Da segnalare che per il settore dell’olio di oliva, è stata prevista la possibilità di finanziare anche interventi di carattere strutturale, analogamente a quanto accade per il settore vitivinicolo, ed è stato eliminato il vincolo per l’erogazione del sostegno del 5% del valore del prodotto commercializzato, che avrebbe fortemente condizionato la capacità di utilizzazione delle risorse comunitarie. Un’altra importante novità riguarda il settore vitivinicolo, in particolare l’autorizzazione di nuovi impianti, che consente di utilizzare ancora i vecchi diritti in portafoglio ai produttori.
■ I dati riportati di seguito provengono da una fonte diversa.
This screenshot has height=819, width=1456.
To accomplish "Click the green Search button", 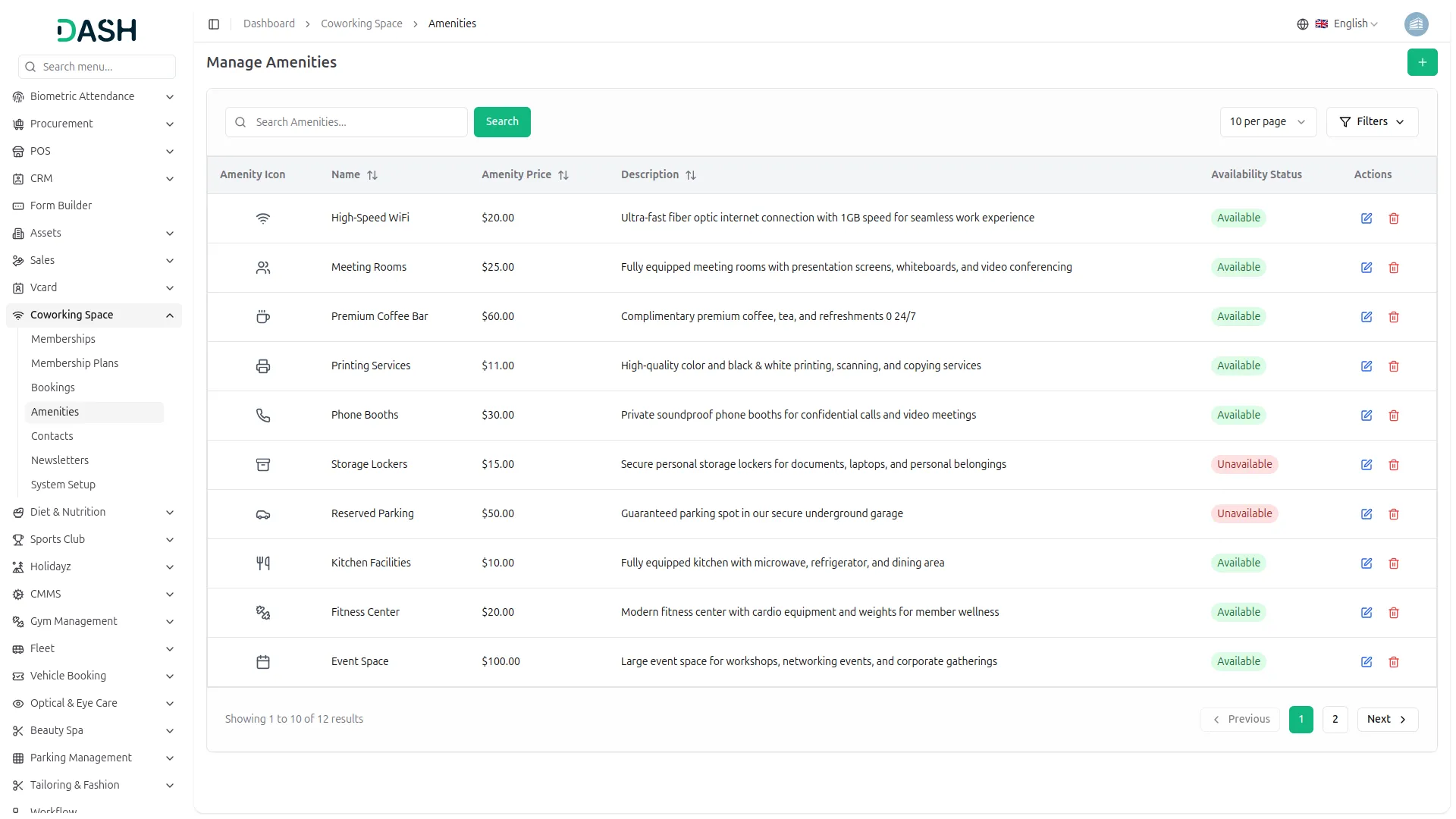I will pos(501,122).
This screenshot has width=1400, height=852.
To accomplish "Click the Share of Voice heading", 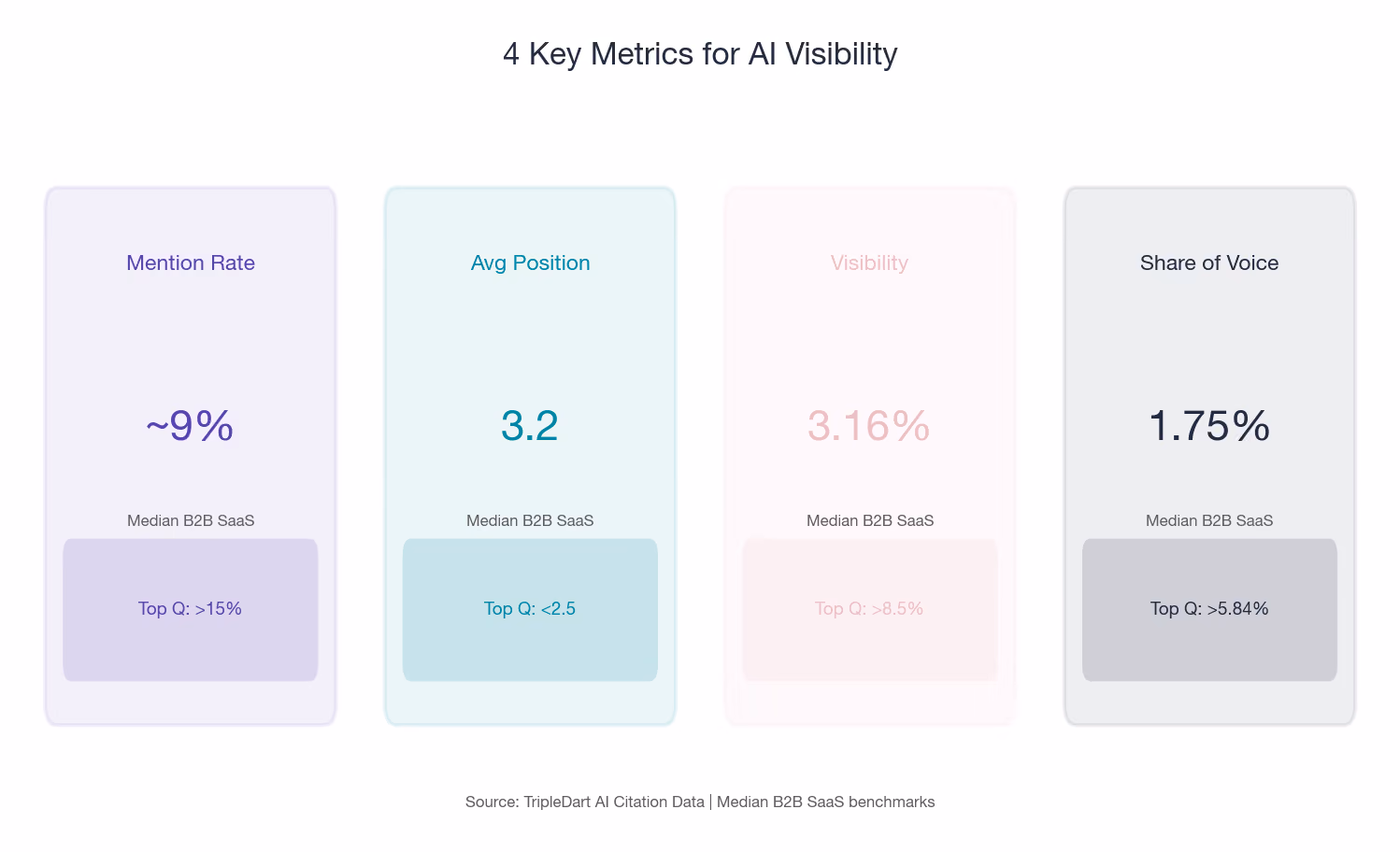I will click(1209, 263).
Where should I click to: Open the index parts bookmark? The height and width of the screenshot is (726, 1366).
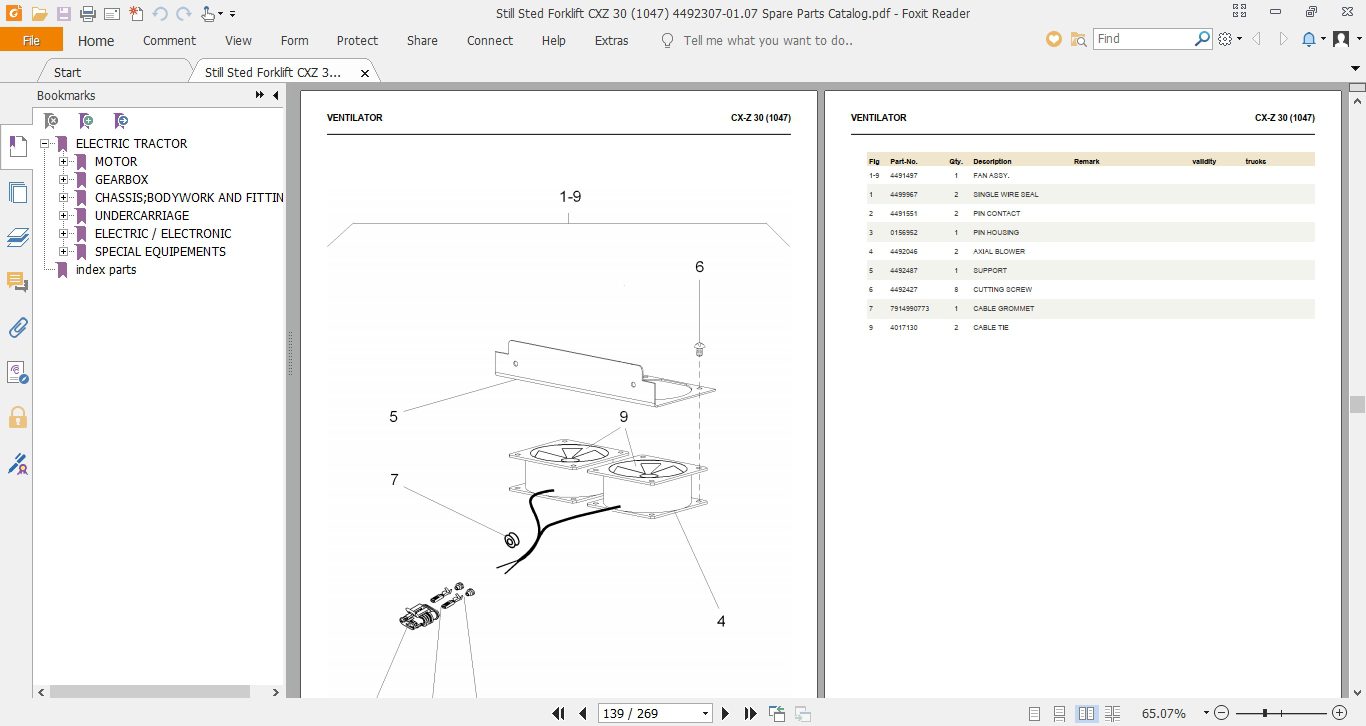point(106,270)
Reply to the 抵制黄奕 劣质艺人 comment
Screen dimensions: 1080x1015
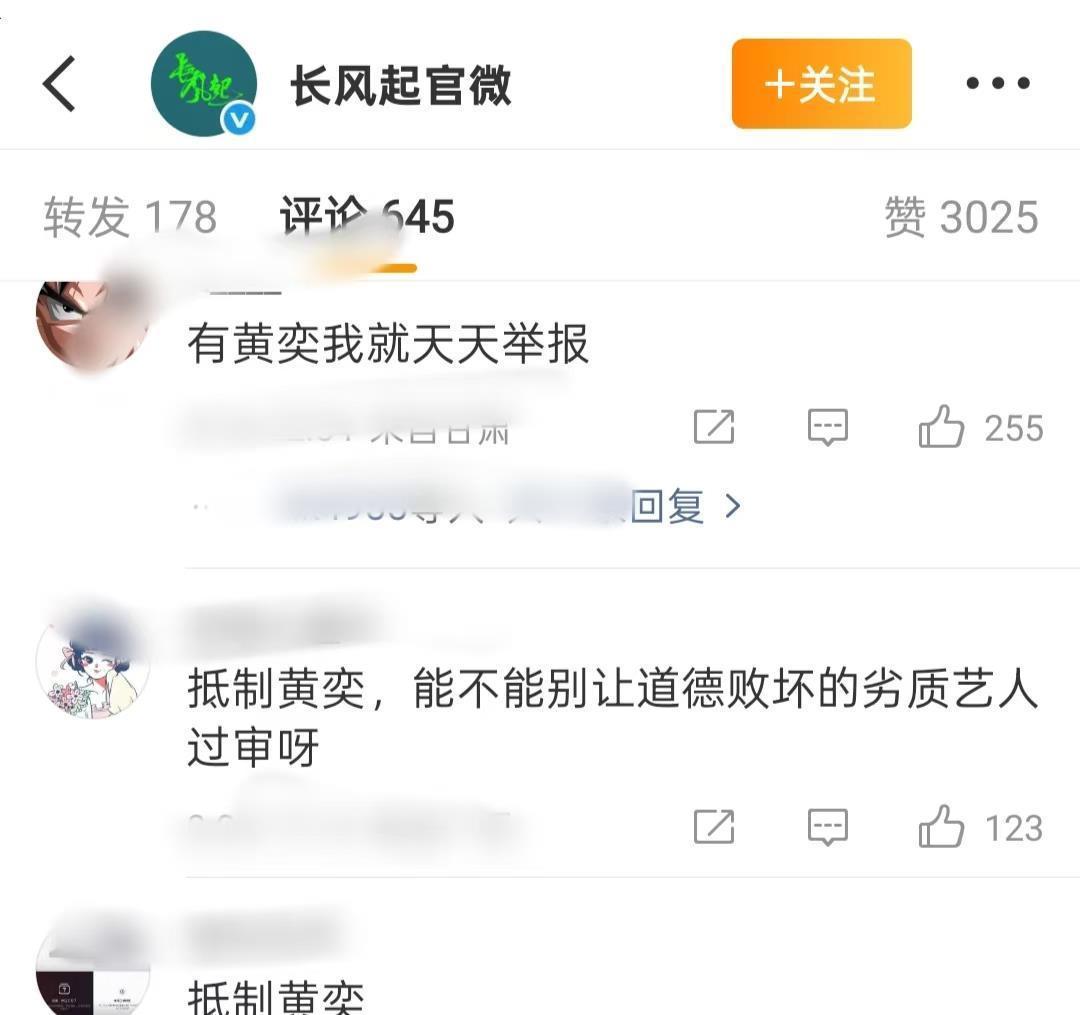tap(828, 827)
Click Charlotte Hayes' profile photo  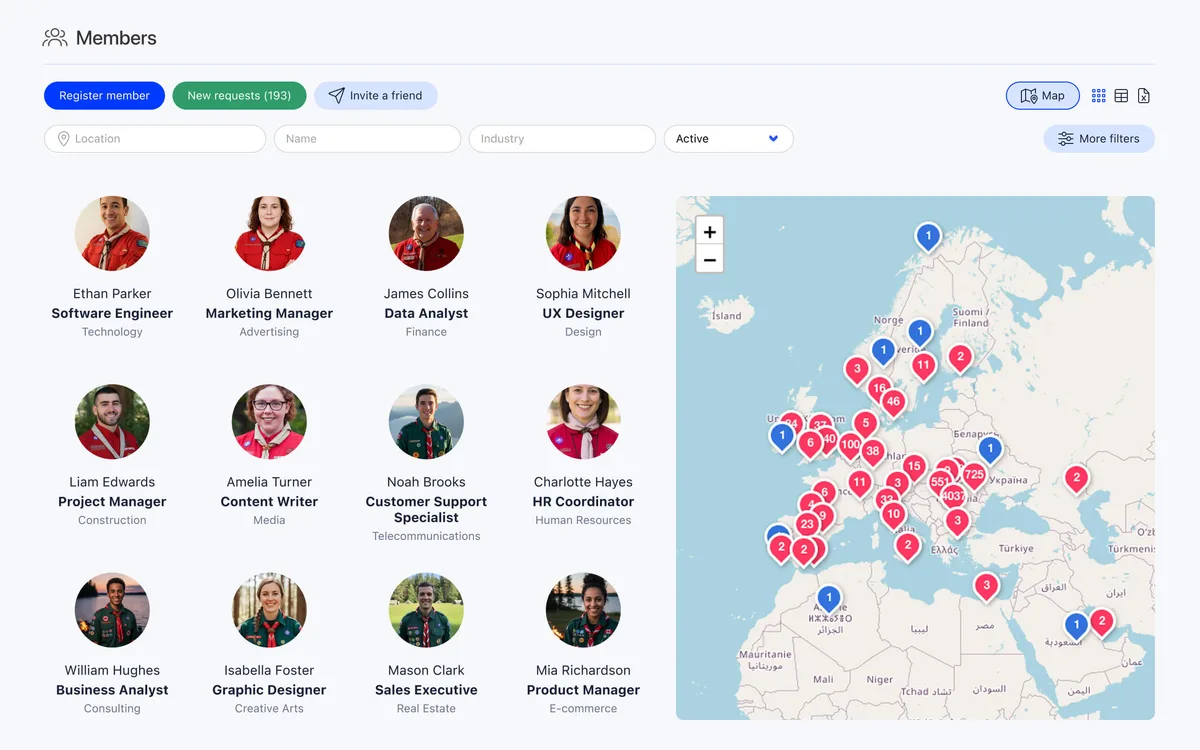click(x=583, y=421)
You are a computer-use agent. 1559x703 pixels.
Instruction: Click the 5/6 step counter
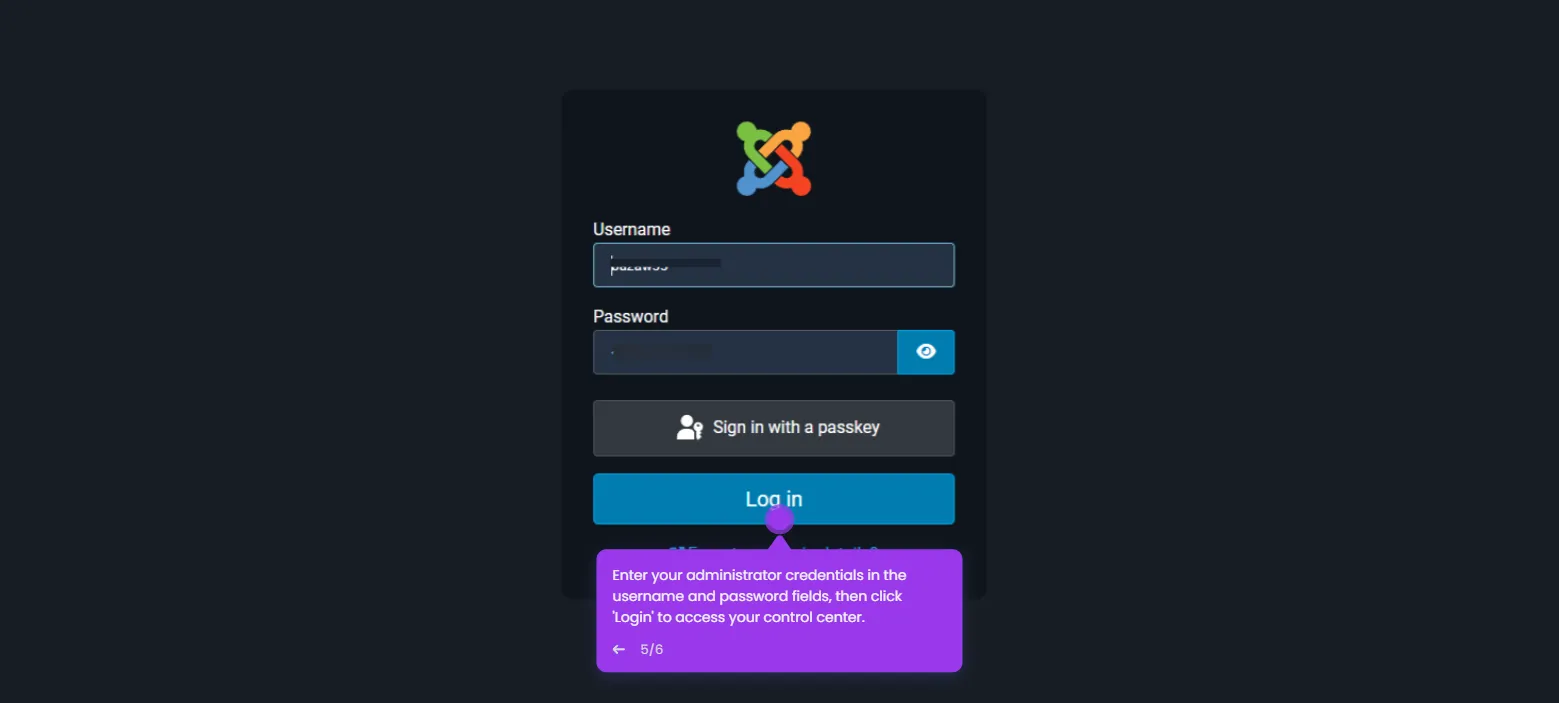652,650
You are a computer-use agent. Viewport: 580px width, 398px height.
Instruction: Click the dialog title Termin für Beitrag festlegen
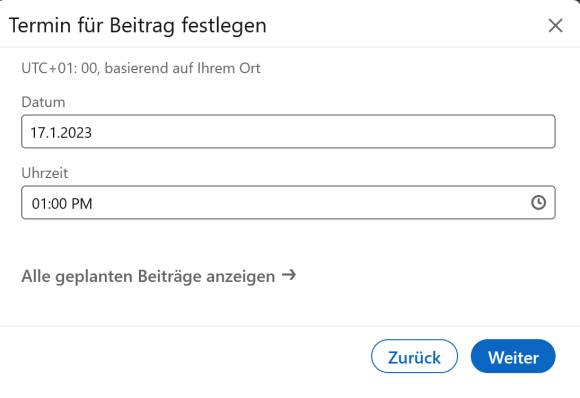pos(138,26)
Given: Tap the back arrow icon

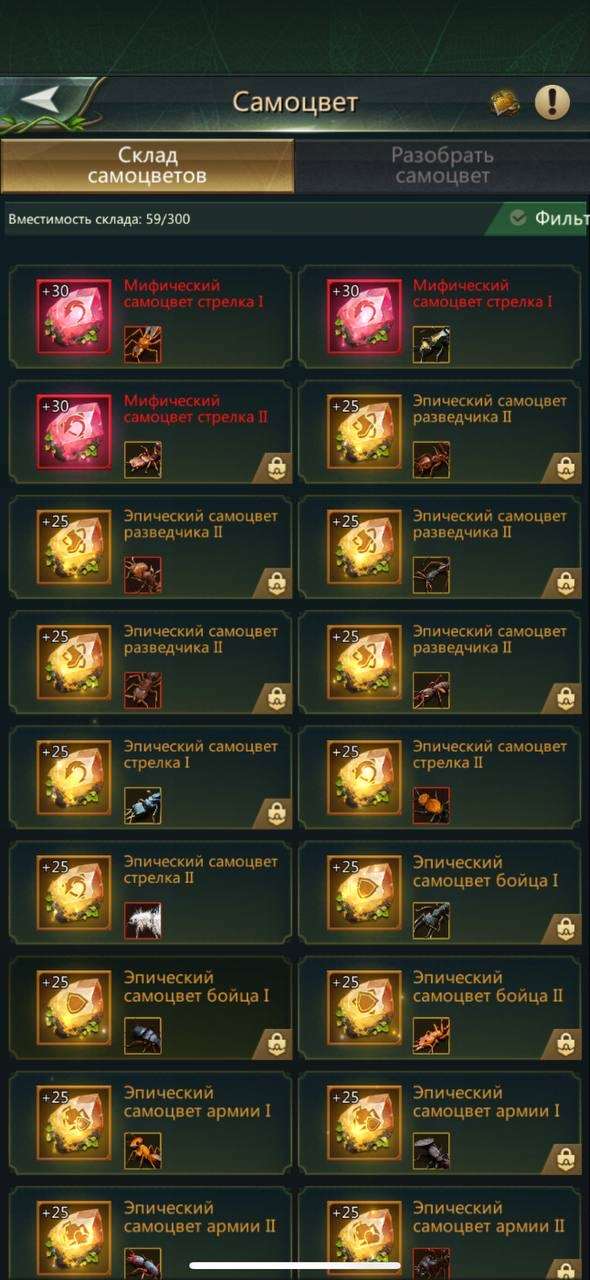Looking at the screenshot, I should pos(41,100).
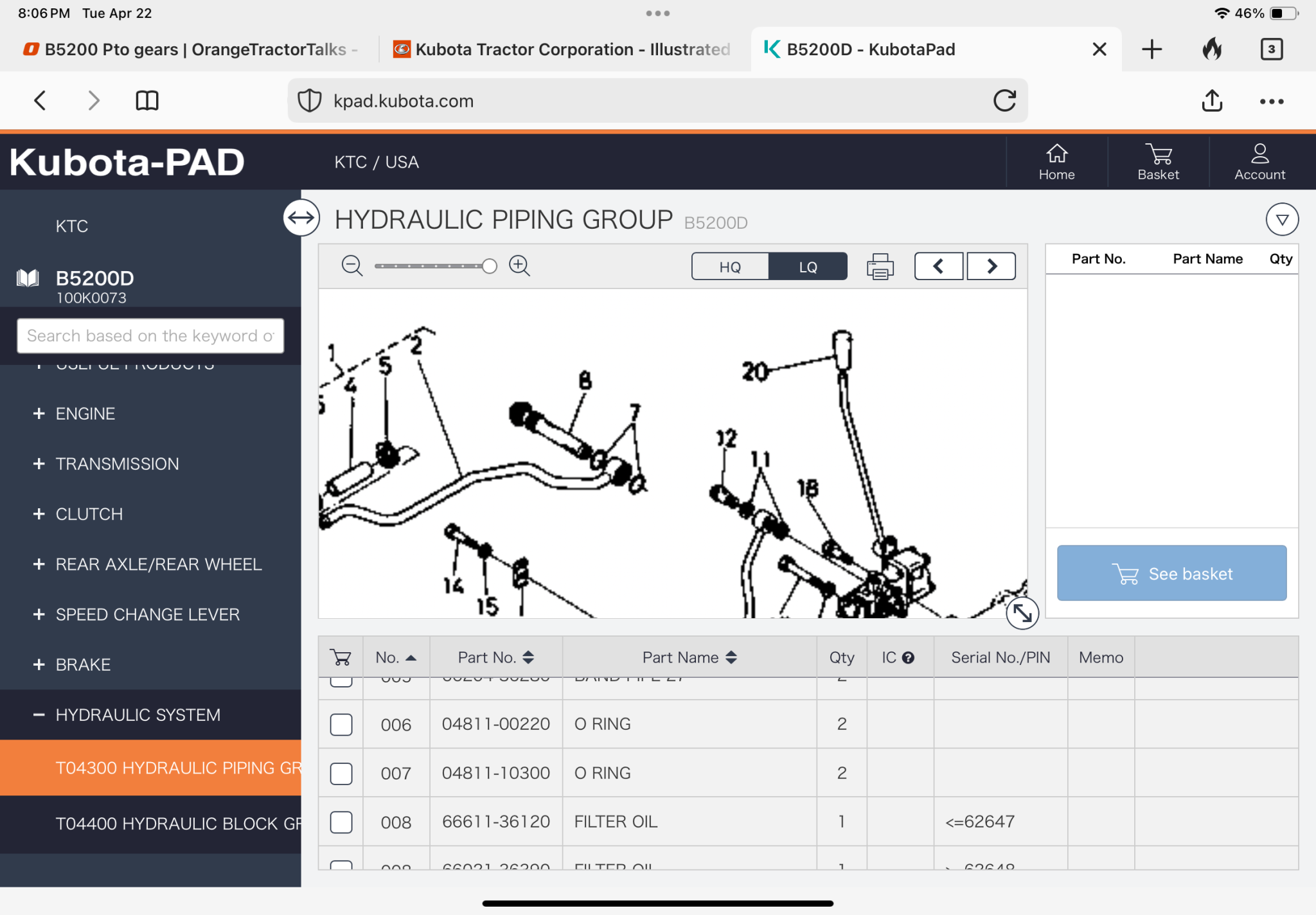Tick checkbox for part 04811-10300

pos(341,773)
Sicuramente per rendere più competitivo il settore andrebbe elevato l’attuale volume minimo per il riconoscimento delle OP.

Oramai è chiaro a tutti che occorre implementare lo strumento della gestione del rischio, per questo nelle misure PSR, aderire ad uno strumento della gestione del rischio deve divenire un prerequisito per accedere ai bandi investimenti e, sempre con uno sguardo al PSR, nel caso di impianti di arboreti biologici, l’impegno per il mantenimento sia innalzato da 5 a 8 anni in modo da evitare speculazioni.